Die bessere Kinderbetreuung könnte auch dem zweiten großen Themenkomplex zugute kommen, den die OECD der Bundesregierung ans Herz legt: "Das Hauptaugenmerk muss auf der Erhöhung der geringen Zahl von Arbeitsstunden je Beschäftigtem liegen, insbesondere bei den Frauen", heißt es in dem Bericht. Generell fordert die OECD ein Festhalten an den Reformen - und gibt auch dazu klare Empfehlungen: Wichtige Herausforderungen für die Bundesregierung auf dem Arbeitsmarkt seien die "Lockerung der strengen Beschäftigungsschutzbestimmungen für reguläre Arbeitsverhältnisse und die Vermeidung zu hoher Mindestlöhne", heißt es weiter.
Bahnprivatisierung: Netz "vorläufig" in Staatshand
Gleichzeitig forderte die OECD mehr Wettbewerb im Energie- und Bahnbereich. Im Falle der Bahn sprach sich die Organisation für eine Trennung von Betrieb und Netz aus. Das Netz solle dabei "vorläufig" in Staatshand bleiben, der Betrieb dagegen vollständig privatisiert werden.

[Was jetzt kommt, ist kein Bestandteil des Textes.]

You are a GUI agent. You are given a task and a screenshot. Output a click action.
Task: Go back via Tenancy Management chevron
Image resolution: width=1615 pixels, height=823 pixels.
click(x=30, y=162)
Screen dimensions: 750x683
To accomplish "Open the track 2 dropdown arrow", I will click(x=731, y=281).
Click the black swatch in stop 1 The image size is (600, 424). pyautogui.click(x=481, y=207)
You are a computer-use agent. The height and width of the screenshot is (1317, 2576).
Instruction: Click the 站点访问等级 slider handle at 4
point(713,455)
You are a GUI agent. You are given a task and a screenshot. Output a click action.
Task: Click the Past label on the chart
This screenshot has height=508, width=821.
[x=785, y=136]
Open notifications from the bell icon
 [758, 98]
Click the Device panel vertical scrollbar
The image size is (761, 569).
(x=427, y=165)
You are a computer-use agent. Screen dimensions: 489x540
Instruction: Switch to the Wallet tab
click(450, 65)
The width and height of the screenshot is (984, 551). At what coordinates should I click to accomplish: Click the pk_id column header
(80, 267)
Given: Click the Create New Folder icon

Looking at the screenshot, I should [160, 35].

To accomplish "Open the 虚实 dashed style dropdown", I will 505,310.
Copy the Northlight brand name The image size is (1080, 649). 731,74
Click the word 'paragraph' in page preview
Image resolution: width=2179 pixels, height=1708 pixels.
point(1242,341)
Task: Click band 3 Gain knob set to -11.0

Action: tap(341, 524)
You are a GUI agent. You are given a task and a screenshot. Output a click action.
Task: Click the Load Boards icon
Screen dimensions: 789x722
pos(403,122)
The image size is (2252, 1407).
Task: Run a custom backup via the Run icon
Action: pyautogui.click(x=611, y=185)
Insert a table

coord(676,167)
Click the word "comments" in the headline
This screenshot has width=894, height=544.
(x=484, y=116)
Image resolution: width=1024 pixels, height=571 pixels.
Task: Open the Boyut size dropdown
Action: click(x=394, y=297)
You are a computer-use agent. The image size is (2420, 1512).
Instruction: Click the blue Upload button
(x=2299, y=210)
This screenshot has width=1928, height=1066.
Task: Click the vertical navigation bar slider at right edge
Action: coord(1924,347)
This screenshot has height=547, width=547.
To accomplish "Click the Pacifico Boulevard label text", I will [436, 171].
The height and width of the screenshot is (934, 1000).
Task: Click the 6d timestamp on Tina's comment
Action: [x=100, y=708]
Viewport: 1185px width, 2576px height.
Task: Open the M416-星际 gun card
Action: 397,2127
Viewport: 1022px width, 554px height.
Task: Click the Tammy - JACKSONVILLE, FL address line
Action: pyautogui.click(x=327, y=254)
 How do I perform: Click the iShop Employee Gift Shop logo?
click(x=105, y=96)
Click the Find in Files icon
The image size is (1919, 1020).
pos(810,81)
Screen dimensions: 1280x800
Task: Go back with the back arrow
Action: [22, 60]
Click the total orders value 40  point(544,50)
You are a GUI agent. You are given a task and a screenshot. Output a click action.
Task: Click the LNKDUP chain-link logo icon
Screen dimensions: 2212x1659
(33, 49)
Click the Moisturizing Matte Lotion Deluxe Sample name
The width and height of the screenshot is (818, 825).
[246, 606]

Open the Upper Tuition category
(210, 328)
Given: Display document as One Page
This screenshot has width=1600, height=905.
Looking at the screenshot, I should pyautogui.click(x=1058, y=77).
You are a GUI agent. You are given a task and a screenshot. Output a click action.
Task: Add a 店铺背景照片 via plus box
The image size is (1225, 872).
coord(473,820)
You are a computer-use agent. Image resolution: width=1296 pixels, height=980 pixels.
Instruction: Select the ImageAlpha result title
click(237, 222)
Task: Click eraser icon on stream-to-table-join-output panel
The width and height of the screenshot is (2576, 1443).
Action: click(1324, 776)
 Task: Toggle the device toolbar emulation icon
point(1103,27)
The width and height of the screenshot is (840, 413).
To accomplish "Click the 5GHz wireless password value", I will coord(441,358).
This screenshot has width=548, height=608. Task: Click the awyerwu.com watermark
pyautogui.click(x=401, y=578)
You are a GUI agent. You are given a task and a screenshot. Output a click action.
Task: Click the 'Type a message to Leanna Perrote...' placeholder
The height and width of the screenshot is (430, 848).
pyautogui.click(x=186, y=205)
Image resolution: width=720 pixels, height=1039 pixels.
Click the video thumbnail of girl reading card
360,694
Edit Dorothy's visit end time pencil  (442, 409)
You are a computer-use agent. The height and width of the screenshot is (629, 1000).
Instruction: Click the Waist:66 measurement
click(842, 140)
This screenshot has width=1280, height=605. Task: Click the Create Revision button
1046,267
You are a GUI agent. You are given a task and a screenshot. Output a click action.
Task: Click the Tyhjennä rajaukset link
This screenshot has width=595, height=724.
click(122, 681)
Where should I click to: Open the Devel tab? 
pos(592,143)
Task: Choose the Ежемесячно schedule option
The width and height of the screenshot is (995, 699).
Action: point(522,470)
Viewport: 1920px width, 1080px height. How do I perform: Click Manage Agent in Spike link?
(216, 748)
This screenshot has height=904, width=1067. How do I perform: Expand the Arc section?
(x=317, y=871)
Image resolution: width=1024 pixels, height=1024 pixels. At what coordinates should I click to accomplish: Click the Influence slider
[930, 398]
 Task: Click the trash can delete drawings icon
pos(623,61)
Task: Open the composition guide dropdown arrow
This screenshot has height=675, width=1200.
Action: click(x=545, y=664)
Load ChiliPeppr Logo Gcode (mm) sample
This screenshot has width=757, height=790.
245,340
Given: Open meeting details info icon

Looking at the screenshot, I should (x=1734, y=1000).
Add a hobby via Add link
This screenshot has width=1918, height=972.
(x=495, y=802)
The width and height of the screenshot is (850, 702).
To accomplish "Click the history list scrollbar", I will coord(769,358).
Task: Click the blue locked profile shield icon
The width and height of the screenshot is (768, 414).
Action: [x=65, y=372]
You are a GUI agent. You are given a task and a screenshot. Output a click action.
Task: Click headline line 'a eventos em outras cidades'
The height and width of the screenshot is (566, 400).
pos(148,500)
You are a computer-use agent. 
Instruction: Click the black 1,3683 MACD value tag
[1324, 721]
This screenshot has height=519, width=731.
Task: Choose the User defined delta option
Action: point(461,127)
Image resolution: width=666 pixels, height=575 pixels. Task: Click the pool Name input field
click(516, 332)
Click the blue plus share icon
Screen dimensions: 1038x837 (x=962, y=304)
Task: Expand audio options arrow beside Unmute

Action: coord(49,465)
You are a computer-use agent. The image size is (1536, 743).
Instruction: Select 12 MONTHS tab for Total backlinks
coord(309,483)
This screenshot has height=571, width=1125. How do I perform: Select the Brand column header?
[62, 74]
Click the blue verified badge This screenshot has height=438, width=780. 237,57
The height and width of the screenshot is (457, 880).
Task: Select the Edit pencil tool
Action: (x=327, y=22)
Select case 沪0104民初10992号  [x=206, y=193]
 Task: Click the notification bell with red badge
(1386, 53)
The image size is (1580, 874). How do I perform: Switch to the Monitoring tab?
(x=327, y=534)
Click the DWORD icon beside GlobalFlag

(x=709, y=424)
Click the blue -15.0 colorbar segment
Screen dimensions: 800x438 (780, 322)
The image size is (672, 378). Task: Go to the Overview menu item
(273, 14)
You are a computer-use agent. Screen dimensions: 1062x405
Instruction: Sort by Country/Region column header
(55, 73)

Generell stellte die OECD fest, dass die deutschen Staats- und Unternehmensfinanzen nach der wirtschaftlichen Erholung der vergangenen Jahre robust sind. Damit sei ein solides Fundament für eine Fortsetzung des Aufschwungs gegeben, "sofern die von den globalen Finanzmarktturbulenzen ausgehenden Bremseffekte nicht zu stark werden", wie es warnend in dem Bericht heißt.